Die beiden Apple-Gründer stammten aus kleinen Verhältnissen und bekamen den geschäftlichen Erfolg nicht in den Schoß gelegt. Um die ersten Modelle des Apple I im Jahr 1976 zu ermöglichen, verkauften Steve Jobs und Steve Wozniak fast buchstäblich ihr letztes Hemd. Jobs setzte seinen VW Bus ein, für den er immerhin noch 1.500 Dollar bekam. “Woz” trennte sich von seinem geliebten programmierbaren Taschenrechner Hewlett-Packard 65 und legte 250 Dollar in die Firmenkasse.

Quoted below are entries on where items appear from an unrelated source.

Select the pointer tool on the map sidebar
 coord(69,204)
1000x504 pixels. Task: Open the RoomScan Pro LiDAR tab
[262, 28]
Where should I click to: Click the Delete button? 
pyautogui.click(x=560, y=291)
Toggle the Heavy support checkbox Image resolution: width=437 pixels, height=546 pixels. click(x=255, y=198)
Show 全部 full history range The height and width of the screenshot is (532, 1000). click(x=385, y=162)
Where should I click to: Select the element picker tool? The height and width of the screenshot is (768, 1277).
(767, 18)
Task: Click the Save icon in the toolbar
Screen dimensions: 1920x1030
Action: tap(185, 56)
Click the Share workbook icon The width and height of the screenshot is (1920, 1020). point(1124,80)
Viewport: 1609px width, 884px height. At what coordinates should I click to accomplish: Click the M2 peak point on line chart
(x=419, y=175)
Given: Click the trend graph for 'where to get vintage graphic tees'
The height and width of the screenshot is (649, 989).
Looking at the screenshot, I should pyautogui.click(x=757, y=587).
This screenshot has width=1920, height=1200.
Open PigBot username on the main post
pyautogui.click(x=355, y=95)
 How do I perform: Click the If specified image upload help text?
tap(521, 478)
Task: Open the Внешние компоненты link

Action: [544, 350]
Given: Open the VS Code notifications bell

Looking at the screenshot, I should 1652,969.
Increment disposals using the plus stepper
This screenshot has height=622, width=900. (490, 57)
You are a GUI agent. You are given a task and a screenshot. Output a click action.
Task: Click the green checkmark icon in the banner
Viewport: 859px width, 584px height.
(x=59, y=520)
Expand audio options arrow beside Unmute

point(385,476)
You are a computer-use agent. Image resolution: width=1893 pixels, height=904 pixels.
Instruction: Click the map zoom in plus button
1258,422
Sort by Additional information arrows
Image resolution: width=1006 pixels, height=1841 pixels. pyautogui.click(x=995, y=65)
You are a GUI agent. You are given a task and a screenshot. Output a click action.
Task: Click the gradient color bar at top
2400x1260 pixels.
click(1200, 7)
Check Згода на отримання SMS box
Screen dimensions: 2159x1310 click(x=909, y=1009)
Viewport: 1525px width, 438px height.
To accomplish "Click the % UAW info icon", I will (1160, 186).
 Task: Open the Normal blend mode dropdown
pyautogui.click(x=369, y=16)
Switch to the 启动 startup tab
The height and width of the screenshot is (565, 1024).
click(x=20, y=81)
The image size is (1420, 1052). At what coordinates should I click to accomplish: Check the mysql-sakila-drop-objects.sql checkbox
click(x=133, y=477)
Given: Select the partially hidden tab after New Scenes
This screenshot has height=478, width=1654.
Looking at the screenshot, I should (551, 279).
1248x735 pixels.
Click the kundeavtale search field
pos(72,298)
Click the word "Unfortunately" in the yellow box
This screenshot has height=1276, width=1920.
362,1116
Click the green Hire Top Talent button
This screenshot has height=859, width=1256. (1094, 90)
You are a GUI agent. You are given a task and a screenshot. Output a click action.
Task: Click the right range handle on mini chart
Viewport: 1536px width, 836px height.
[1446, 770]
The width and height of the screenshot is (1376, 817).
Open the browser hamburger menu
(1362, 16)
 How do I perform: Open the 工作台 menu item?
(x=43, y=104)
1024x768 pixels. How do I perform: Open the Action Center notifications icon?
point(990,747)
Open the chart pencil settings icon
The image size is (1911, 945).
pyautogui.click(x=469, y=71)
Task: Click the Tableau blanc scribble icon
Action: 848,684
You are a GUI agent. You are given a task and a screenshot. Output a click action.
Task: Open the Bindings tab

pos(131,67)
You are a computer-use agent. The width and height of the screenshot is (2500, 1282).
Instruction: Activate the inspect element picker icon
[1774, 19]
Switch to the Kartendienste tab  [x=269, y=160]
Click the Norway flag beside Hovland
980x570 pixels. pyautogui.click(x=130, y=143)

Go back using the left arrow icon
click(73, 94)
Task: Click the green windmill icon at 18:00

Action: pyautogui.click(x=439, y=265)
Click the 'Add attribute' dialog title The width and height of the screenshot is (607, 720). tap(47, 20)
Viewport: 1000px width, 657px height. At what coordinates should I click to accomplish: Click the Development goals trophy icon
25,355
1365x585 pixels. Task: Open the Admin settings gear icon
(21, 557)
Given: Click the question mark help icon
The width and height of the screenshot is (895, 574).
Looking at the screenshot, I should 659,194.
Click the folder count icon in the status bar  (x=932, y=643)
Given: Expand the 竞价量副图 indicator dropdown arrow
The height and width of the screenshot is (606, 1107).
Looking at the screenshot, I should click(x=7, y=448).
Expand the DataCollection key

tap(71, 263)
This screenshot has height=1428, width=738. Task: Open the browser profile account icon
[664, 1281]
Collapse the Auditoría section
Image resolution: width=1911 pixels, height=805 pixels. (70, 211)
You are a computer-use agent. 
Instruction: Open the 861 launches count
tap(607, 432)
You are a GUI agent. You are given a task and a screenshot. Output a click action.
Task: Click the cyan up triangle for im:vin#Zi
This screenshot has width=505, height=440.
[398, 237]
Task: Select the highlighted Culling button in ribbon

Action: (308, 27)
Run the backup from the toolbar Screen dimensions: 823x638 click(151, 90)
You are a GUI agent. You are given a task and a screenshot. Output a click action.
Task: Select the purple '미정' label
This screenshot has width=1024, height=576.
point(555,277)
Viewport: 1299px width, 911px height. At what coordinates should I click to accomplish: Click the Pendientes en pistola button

Das Fundament für den geschäftlichen Erfolg legten 1977 der Venture Capitalist Arthur Rock sowie der Ex-Intel-Manager Mike Markkula, der 92.000 Dollar in Apple investierte und einen Bankkredit in Höhe von 250.000 Dollar absicherte. Das Investment sollte sich lohnen. Bevor Apple 1980 an die Börse ging, gehörte Markkula ein Drittel der Firma.

Mit dem Börsengang am 12. Dezember 1980 wurden Jobs und Wozniak Multimillionäre, denn Apple Computer wurde nun mit 1,8 Milliarden Dollar bewertet. Jobs besaß 7,5 Millionen Aktien (217 Mio. Dollar), “Woz” wurden vier Millionen Aktien (116 Mio. Dollar) zugeteilt. Markkulas Anteil von sieben Millionen Aktien waren 203 Millionen schwer.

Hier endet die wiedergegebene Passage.